CASE 14610 Published on 08.04.2017

A rare case of giant chorioangioma complicating pregnancy with fetal hydrops

Section

Genital (female) imaging

Case Type

Clinical Cases

Authors

Dr. Alisha Ghanchi, Dr. Avichala Taxak, Dr. Harshad Shah, Dr. Asutosh Dave, Dr. Nirmala Chudasama, Dr. Ajaykumar Chaudhari

C. U. Shah Medical College & Hospital,
Dudhrej Road,
363001 Surendranagar, India;
Email:alisha.ghanchi@gmail.com
Patient

32 years, female

Categories
Area of Interest Obstetrics (Pregnancy / birth / postnatal period), Foetal imaging ; Imaging Technique Ultrasound, Ultrasound-Colour Doppler, MR, PACS
Clinical History
A 32-year-old gravida 3 para 2 woman presented with complaints of dyspnoea, pedal oedema at approx. 33 weeks gestation. She had an over-distended abdomen. She wasn't a known case of diabetes or hypertension. Past pregnancies were uneventful resulting in normal vaginal deliveries. The patient had not undergone any prior ultrasound study for the current gestation.
Imaging Findings
The ultrasound showed well-defined hypoechoic mass measuring approx. 9.5x5.4x7.3 cm attached to the fetal surface of the placenta at its fundal end (Fig.1). Colour Doppler examination showed it to be highly vascular (Fig.2). The fetus showed features of hydrops including pleural effusion, ascites and generalized oedema (skin thickness measured 11mm).
MRI T2- HASTE images showed a well-defined mass lesion measuring 10x5.5x7.5 cm with heterogeneous intensity near the attachment of the umbilical cord at the fundal end of the fetal surface of the placenta. The fetus showed features of hydrops corresponding to ultrasound findings (Fig. 3 a, b, c).
The patient had a preterm vaginal delivery of a stillborn female child weighing 1.8 kg with oedematous and tense skin with reddish hue consistent with hydrops (Fig.4). The placenta showed a single 10x5.5x7.4 cm roughly spherical, reddish brown solid mass weighting approximately 500 grams (Fig.5).
Microscopic examination revealed numerous congested, dilated blood vessels and intervillous fibrin deposition with areas of ischaemic necrosis, characteristic of angiomatous pattern which is seen in the vast majority of chorioangiomas (Fig.6).
Discussion
Chorioangioma term is coined as its components resemble blood vessels and stroma of chorionic villi. Chorioangioma is thought to be hamartoma of primitive chorionic mesenchyme, originally described by Clarke in 1798 [1]. They are benign lesions with no malignant potential [1]. Recurrence of chorioangioma in subsequent pregnancies is rare [4]. They're usually single, small but may present as multiple placental masses of varying sizes or giant tumours measuring > 5 cm.

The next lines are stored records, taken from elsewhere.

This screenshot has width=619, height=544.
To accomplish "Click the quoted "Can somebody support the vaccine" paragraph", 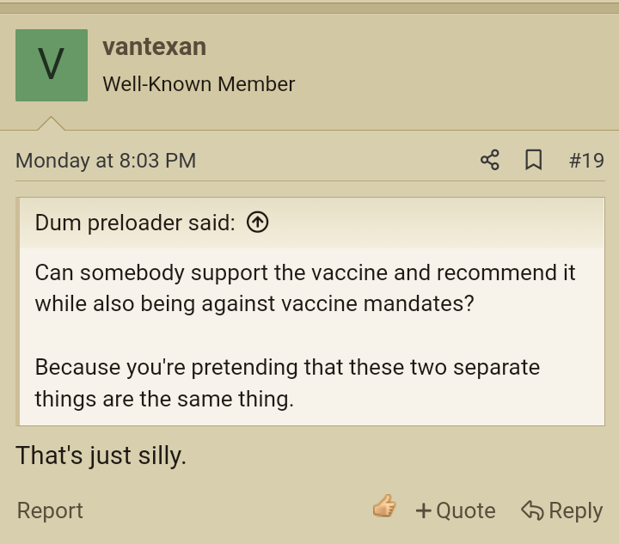I will (x=304, y=288).
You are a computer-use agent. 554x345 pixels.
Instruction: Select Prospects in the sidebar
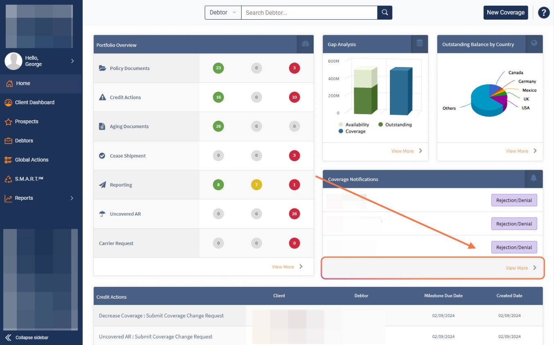pyautogui.click(x=27, y=122)
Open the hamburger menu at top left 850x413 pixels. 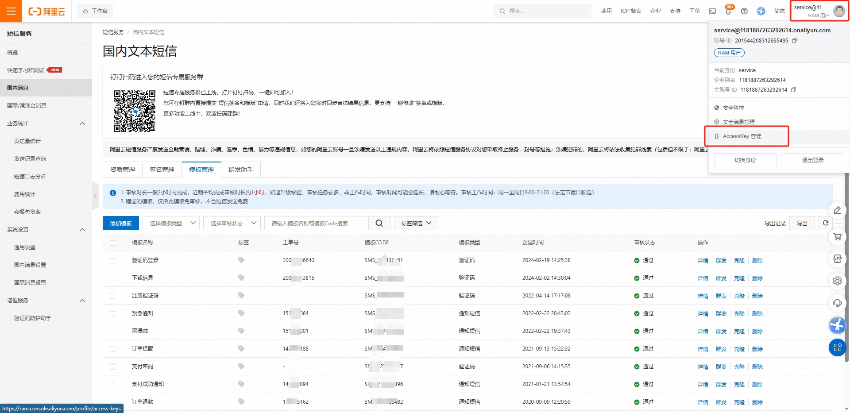click(11, 11)
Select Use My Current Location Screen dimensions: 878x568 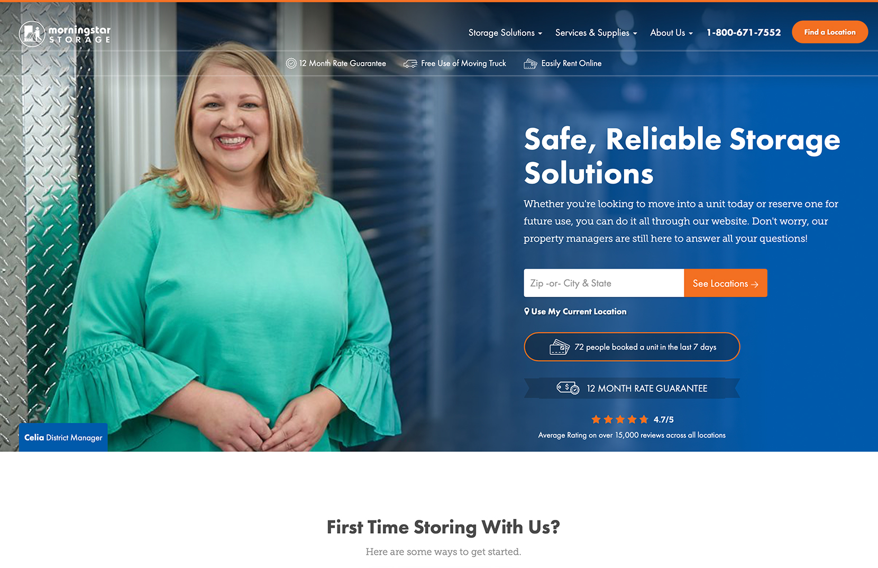click(x=575, y=312)
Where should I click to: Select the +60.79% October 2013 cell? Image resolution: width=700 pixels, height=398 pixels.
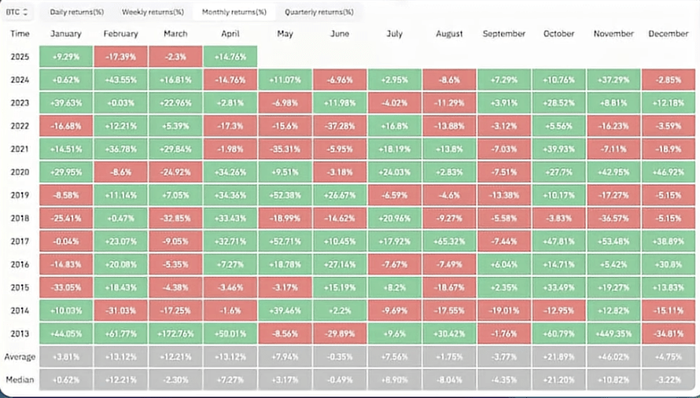click(558, 334)
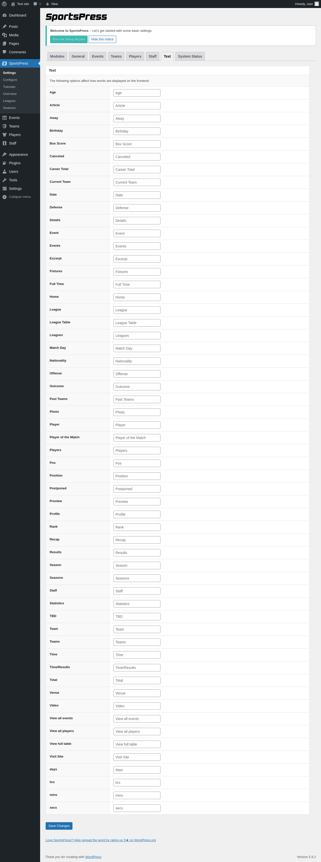Run the Setup Wizard
The image size is (321, 862).
pos(69,39)
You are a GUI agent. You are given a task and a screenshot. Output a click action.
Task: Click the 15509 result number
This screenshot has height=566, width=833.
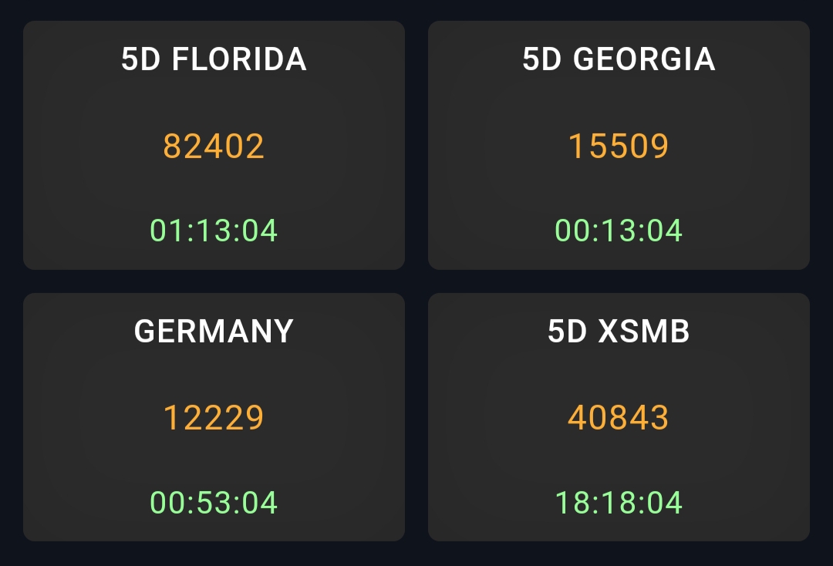click(619, 146)
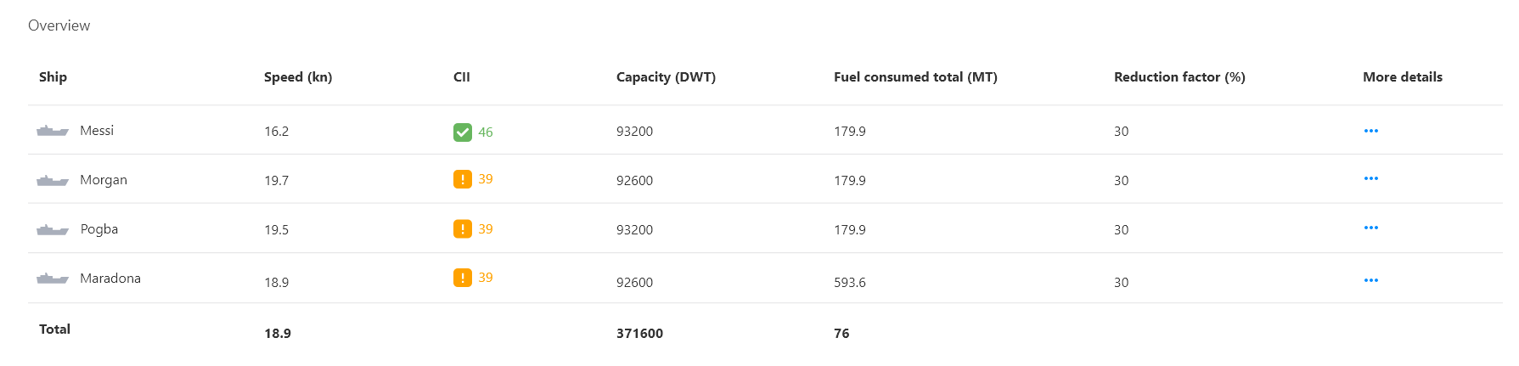The height and width of the screenshot is (366, 1519).
Task: Click the Capacity (DWT) column header
Action: click(666, 77)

In cases of small tumours, the fetus is at low risk and the pregnancy proceeds normally. Large tumours are frequently associated with maternal and fetal morbidity, which includes polyhydramnios, due to transudation of fluid caused by the tumour causing mechanical obstruction of blood flow near the cord insertion or placental insufficiency due to shunt mechanism of tumour vasculature [1, 7]. Another striking but rare complication associated is non-immune hydrops fetalis. Large chorioangioma contains vessels which act like arteriovenous shunts causing shunting of blood which alters fetal haemodynamics leading to non-immune hydrops [2, 3].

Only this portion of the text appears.